* **Exercise text**
[Start of section]

Owner of Pottsville hospitals sues medical supply firms
Dec 25, 2012 (Menafn - Republican & Herald - McClatchy-Tribune Information Services via COMTEX) --Schuylkill Health System, which operates Pottsville's two hospitals, has sued two manufacturers of hospital supplies, charging that they engaged in monopolistic practices that drove up the costs of their products.
In a 21-page antitrust complaint filed Dec. 18 in U.S. District Court in Philadelphia, the system alleged that Cardinal Health Inc., Dublin, Ohio, and Owens & Minor Inc., Mechanicsville, Va., conspired to maintain artificially high prices for medical and surgical items, most notably sutures and endomechanical products.
"Through the exclusionary and anticompetitive conduct ... (Cardinal and O&M) have unlawfully maintained dominance in the U.S. markets for sutures and endo(mechanical) products, and thereby artificially inflated prices to (Schuylkill Health System)," the complaint reads in part.
Schuylkill Health System demanded a jury trial in the case and asked the court to allow the lawsuit to become a class action, declare the defendants' conduct unlawful, and that it be awarded costs, attorney fees and, as authorized under federal antitrust law, triple the money it lost from the alleged overcharging.

[End of section]

* **The data**
[Start of section]

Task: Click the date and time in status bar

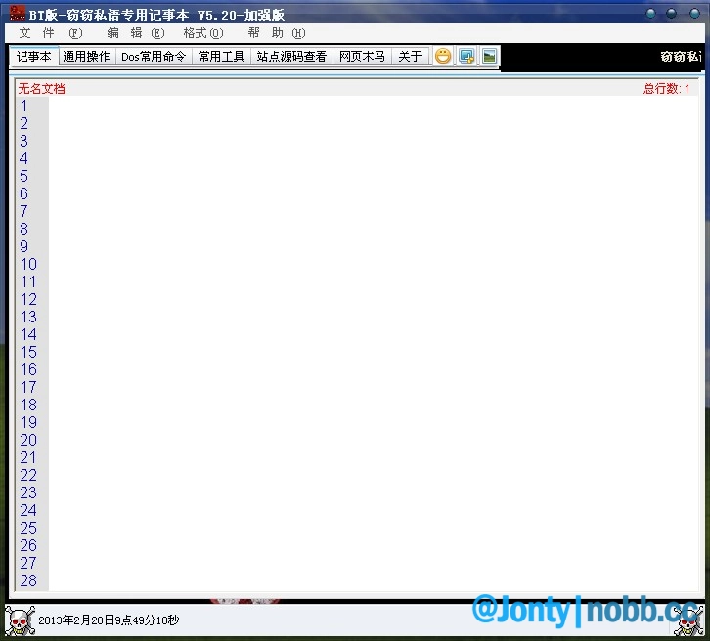Action: pos(109,620)
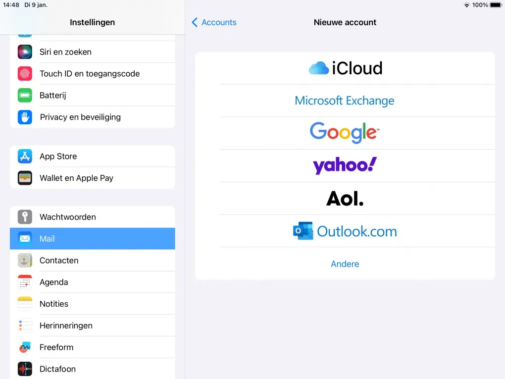Choose iCloud as account type
This screenshot has width=505, height=379.
point(345,68)
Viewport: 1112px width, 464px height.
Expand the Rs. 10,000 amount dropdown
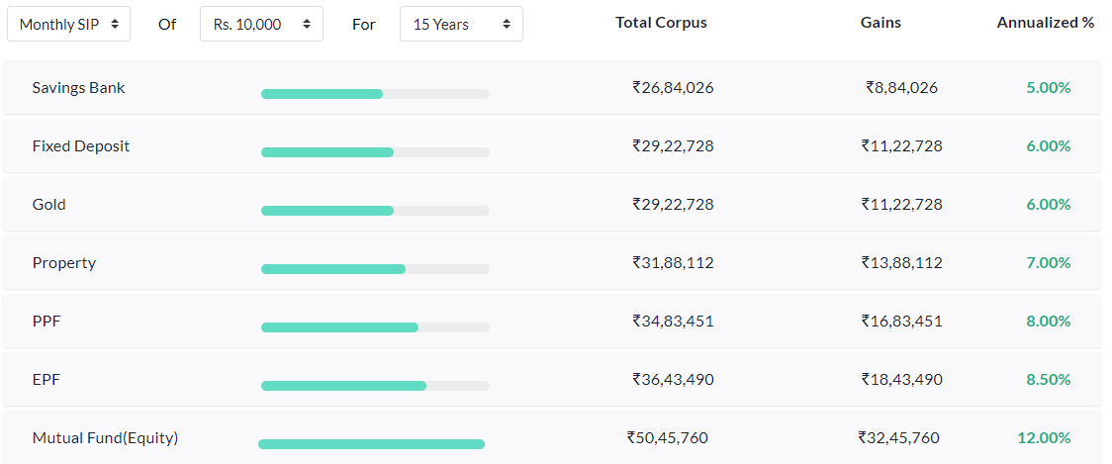pyautogui.click(x=261, y=24)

[End of section]

* **To do**
Using the hospital lawsuit article, please explain in one to three sentences why Schuylkill Health System sued the two medical supply manufacturers.

* **Result**
Schuylkill Health System charged that Cardinal Health Inc. and Owens & Minor Inc. engaged in monopolistic practices that drove up the costs of their products. Its complaint alleges that the two conspired to keep prices for medical and surgical items, most notably sutures and endomechanical products, artificially high. It says their exclusionary, anticompetitive conduct maintained their dominance in those markets and inflated the prices the system paid.